A few years ago, when you came to visit us, here in Australia, you livened up a bus trip back to our house by shouting ‘Jesus Christ!’, quite loudly, when our inexperienced driver hit a pot hole at top speed. Like, really loudly. It was a pretty standard Clayton response, but the entire bus turned to stare at us, and had obviously never witnessed such unfettered disgruntlement. It was glorious. I like to think of that moment every time I travel back on the same bus, and hit the same pot hole. Then I usually think of the millions of funny things that you did or said, that still make me laugh out loud when they pop into my head. Like when we went to see that dreadful Kurt Russell movie, ‘Unlawful Entry’ and you shouted ‘Shoot him, Kurt!’ during the tense ‘Psycho is only pretending to be dead and will spring back to life suddenly’ style finale. Or the time you flew 10,000 miles with a concealed Mr. Blobby costume and nearly gave me a heart attack by rushing into the front room wearing it, unannounced. Funny.
And that’s how we spent your birthday. Thinking of you being funny and having an indoor disco, with flashing lights, glo sticks, whilst listening to that CD you made Alex for his 11th birthday. You know, the one that starts with DJ Otzi’s ‘Hey Baby’. (Thanks for that.) God, there were some shockingly bad songs on that CD, Sarah. That’s why I treasure it.

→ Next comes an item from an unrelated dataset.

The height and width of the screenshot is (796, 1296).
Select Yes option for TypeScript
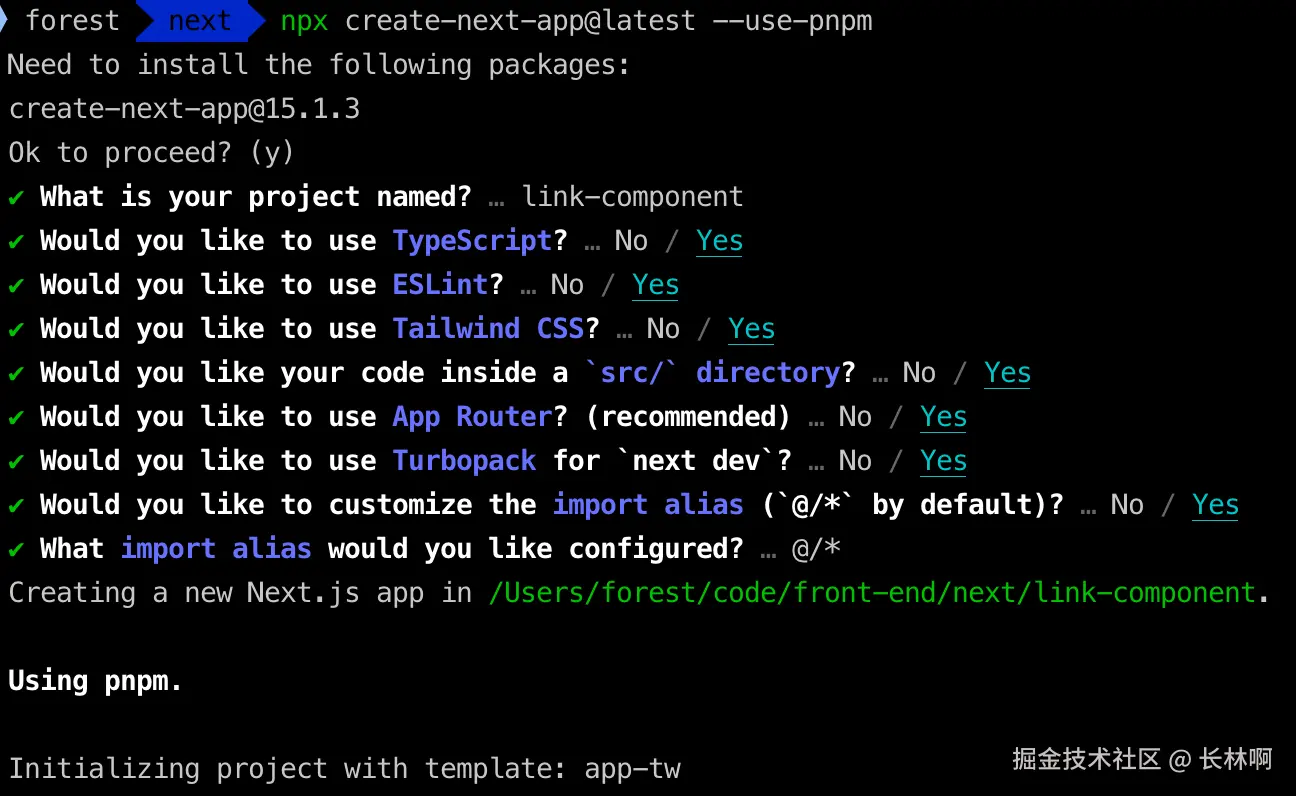719,241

I even baked sausage rolls after work, though I was in a rush, and they did look a bit like diagrams of horribly botched circumcisions. Tasted fine though. Suffice to say, we finished up doing the Can Can whilst listening to Bad Manners, even though we were absolutely stuffed full of sausage, crisps and sweets. I like to think you would have approved, Sarah. I woke up this morning covered in spent glo bracelets and with caramelised onion flavoured potato chips in my teeth. If there is a more appropriate way to celebrate the spirit of you on your birthday, I’d be very surprised. Love you.